Work to be completed
Print every line of the listing below, starting with the line that holds "Instruction: Open thumbnail" and going on through the line that holds "Click the Template", both included, and print nothing else.

Data to use
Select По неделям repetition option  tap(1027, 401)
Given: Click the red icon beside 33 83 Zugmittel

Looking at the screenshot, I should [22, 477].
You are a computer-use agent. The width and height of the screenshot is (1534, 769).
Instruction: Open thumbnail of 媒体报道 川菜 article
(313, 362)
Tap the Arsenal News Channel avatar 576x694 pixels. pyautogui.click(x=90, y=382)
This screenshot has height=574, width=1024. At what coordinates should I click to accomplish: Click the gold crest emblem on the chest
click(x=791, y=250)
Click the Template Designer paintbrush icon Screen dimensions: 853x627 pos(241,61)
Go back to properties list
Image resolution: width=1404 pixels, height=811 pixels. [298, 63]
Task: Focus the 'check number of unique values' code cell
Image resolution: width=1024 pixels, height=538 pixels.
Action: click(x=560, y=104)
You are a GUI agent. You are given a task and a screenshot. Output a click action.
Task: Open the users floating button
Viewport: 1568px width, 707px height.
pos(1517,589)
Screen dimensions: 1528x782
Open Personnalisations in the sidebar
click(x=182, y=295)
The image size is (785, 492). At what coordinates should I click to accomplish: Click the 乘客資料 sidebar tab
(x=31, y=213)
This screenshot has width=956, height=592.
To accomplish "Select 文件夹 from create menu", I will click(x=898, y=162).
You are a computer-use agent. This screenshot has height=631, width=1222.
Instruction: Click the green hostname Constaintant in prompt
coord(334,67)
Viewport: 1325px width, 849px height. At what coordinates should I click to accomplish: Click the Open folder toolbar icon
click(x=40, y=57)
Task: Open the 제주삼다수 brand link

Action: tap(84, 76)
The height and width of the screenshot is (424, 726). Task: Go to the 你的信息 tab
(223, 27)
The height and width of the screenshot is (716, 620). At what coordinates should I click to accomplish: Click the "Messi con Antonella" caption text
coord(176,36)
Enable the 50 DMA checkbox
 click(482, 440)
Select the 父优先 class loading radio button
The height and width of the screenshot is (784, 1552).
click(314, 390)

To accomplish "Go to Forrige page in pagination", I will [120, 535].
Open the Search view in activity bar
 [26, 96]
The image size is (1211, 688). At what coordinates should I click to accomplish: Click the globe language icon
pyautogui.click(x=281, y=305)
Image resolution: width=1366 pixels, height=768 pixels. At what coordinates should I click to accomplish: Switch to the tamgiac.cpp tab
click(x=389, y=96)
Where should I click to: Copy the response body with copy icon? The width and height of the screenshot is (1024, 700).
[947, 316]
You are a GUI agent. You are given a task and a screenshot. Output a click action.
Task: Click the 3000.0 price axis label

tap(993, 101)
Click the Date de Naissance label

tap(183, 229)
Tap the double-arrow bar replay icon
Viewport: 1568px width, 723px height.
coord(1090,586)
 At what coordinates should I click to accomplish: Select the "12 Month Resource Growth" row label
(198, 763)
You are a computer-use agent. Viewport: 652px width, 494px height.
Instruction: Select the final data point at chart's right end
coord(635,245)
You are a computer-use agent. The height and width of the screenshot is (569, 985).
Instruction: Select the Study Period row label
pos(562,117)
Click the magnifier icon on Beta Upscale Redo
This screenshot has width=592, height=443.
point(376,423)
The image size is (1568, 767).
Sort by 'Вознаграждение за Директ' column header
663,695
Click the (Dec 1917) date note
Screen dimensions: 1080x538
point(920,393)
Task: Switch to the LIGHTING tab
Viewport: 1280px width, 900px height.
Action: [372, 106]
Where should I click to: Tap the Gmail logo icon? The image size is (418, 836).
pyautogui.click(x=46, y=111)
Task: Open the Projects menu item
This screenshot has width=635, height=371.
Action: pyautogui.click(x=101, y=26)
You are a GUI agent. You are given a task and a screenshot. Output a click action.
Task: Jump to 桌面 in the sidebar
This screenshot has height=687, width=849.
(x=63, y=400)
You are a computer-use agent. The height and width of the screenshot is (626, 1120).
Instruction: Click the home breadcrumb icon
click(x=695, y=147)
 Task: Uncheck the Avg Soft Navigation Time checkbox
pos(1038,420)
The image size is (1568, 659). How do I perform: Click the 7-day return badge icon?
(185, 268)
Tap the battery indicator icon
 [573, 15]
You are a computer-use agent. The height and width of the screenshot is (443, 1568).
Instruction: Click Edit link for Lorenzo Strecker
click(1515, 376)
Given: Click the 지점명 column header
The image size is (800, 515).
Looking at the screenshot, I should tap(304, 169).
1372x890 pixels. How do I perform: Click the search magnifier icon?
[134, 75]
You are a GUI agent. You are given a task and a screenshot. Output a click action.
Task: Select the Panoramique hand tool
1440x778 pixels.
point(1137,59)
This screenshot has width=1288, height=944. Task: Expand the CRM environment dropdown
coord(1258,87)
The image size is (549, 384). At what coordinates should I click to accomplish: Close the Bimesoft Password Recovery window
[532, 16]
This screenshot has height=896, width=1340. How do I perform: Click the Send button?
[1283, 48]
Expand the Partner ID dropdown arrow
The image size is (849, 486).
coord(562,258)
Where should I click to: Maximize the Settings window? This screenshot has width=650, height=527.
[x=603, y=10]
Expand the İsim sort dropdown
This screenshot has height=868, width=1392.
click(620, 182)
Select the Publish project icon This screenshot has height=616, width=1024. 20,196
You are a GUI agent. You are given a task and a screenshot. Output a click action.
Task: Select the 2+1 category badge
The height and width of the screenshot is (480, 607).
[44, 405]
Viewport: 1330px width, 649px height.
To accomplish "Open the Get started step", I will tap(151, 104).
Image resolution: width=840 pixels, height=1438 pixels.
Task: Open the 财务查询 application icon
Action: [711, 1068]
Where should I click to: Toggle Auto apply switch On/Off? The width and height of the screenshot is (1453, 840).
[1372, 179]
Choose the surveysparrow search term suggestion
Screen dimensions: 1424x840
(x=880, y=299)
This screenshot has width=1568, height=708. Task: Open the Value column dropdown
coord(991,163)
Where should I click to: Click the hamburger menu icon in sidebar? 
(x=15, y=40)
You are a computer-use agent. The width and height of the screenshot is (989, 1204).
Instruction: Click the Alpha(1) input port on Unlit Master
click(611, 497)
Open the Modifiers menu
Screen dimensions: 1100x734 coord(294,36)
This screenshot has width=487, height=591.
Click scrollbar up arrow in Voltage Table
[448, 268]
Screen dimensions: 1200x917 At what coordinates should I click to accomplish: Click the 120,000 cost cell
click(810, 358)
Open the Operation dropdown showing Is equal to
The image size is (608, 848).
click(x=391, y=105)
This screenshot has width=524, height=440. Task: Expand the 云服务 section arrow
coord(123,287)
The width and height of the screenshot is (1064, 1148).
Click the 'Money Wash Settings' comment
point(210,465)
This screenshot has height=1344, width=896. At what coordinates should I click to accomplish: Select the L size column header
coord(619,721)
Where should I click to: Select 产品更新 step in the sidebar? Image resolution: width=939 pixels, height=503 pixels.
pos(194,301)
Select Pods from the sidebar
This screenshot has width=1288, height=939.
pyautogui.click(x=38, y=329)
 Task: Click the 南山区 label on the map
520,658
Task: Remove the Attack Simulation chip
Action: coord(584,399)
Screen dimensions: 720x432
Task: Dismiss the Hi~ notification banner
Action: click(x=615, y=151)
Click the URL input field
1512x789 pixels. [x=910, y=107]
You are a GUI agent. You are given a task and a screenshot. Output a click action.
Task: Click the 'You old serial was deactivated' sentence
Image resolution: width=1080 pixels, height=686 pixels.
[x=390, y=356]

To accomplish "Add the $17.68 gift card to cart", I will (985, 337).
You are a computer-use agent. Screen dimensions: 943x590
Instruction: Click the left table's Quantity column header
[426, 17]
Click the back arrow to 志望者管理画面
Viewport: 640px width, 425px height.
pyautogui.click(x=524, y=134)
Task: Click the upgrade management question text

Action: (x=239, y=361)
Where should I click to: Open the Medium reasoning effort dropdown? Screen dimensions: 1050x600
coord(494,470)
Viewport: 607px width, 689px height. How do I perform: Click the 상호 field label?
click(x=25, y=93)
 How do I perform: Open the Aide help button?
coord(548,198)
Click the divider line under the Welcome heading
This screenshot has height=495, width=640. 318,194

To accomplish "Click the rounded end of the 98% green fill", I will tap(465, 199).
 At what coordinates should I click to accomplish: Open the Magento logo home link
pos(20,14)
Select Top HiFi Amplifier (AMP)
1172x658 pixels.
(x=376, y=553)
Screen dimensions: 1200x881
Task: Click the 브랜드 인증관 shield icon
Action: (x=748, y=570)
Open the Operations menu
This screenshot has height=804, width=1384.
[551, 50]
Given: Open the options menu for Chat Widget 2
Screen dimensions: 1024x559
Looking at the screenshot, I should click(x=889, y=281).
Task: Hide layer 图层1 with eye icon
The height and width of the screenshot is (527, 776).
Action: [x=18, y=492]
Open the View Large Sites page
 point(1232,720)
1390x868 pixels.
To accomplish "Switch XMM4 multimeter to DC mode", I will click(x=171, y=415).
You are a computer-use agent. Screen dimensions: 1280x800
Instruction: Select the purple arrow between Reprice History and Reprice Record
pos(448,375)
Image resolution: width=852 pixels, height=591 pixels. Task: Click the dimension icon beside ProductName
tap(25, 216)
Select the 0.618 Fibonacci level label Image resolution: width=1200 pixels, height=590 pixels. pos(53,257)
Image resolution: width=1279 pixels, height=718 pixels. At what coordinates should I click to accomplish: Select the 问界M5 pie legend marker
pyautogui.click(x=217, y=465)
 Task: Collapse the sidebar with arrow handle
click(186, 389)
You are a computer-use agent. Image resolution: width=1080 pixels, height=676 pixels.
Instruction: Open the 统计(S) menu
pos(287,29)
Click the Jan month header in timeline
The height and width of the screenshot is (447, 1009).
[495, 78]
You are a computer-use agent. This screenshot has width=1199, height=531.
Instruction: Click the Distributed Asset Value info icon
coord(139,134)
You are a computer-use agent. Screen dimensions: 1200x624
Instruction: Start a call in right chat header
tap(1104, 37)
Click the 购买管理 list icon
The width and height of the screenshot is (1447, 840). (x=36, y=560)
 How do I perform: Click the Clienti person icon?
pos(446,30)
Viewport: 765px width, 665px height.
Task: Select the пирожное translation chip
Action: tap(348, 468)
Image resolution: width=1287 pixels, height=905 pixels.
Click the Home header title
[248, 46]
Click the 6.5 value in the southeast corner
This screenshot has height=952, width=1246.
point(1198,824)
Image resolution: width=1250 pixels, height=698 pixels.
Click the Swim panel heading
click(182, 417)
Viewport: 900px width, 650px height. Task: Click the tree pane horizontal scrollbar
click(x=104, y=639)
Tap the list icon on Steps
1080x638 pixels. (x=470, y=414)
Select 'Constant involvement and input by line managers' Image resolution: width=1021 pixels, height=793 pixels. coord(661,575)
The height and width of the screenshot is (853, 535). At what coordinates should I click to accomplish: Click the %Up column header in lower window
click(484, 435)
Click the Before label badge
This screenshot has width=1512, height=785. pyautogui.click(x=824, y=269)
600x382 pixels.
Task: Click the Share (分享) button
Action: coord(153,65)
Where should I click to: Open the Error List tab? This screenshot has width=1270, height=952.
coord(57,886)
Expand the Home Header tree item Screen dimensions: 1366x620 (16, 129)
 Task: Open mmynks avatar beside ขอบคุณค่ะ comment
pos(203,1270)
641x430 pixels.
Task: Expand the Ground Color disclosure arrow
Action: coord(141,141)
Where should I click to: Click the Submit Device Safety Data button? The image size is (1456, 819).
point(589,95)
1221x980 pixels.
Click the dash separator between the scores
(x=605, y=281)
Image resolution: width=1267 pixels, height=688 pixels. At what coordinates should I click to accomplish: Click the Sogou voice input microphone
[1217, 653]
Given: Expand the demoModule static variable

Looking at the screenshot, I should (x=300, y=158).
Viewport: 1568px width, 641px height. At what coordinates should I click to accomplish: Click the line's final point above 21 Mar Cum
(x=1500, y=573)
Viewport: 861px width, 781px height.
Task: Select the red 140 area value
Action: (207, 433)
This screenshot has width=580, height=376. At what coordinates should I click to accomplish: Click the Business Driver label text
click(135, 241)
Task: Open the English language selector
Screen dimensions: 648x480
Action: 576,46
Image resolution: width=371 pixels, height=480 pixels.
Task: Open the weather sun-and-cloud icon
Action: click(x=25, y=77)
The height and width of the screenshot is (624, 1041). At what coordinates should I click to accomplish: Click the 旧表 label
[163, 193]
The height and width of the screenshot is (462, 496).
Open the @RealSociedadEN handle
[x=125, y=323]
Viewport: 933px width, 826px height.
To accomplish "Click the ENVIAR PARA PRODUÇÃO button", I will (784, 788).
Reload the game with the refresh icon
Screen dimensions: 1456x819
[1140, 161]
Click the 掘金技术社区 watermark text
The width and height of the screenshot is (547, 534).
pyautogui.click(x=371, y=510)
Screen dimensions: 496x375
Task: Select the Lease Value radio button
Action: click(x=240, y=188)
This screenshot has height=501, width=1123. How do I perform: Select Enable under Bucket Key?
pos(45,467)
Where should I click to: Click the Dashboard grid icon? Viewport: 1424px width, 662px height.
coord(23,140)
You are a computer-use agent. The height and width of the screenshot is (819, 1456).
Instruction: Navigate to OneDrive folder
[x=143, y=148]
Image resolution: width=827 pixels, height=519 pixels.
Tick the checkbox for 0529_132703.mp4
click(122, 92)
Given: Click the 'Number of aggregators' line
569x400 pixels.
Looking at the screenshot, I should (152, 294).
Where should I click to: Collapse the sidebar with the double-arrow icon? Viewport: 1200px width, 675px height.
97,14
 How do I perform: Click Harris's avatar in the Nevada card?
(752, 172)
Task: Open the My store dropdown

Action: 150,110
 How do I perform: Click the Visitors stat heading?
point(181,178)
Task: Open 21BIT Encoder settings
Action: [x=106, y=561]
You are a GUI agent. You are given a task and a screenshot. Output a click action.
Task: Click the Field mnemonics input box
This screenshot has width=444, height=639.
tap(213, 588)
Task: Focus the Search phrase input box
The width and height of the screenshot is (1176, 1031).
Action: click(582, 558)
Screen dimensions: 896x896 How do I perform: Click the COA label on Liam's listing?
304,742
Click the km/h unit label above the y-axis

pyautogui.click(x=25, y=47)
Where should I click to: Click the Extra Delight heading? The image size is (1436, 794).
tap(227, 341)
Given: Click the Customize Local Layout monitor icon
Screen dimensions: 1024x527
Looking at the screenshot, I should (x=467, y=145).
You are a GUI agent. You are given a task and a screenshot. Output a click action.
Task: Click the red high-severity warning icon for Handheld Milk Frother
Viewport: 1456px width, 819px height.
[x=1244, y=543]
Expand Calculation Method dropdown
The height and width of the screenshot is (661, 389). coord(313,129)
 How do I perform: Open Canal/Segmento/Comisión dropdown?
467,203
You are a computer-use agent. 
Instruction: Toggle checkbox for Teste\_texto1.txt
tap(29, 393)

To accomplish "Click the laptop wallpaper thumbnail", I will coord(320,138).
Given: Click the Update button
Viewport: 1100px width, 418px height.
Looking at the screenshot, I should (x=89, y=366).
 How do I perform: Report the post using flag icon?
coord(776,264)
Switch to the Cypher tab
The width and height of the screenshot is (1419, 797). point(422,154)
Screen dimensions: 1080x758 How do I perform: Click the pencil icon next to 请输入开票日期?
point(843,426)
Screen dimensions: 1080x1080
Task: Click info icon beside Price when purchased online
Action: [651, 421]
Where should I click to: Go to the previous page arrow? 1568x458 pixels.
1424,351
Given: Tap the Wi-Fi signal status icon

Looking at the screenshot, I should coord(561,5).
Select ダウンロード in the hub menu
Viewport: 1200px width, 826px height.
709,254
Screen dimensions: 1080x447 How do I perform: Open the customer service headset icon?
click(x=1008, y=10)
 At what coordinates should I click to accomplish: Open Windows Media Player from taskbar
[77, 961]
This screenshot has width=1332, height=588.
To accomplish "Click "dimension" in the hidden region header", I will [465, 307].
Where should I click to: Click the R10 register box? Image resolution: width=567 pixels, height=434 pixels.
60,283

Exercise solution
Instruction: Open thumbnail of 媒体报道 川菜 article
(313, 362)
Tap the Arsenal News Channel avatar 576x694 pixels. pyautogui.click(x=90, y=382)
This screenshot has height=574, width=1024. At what coordinates should I click to accomplish: Click the gold crest emblem on the chest
click(x=791, y=250)
Click the Template Designer paintbrush icon Screen dimensions: 853x627 pos(241,61)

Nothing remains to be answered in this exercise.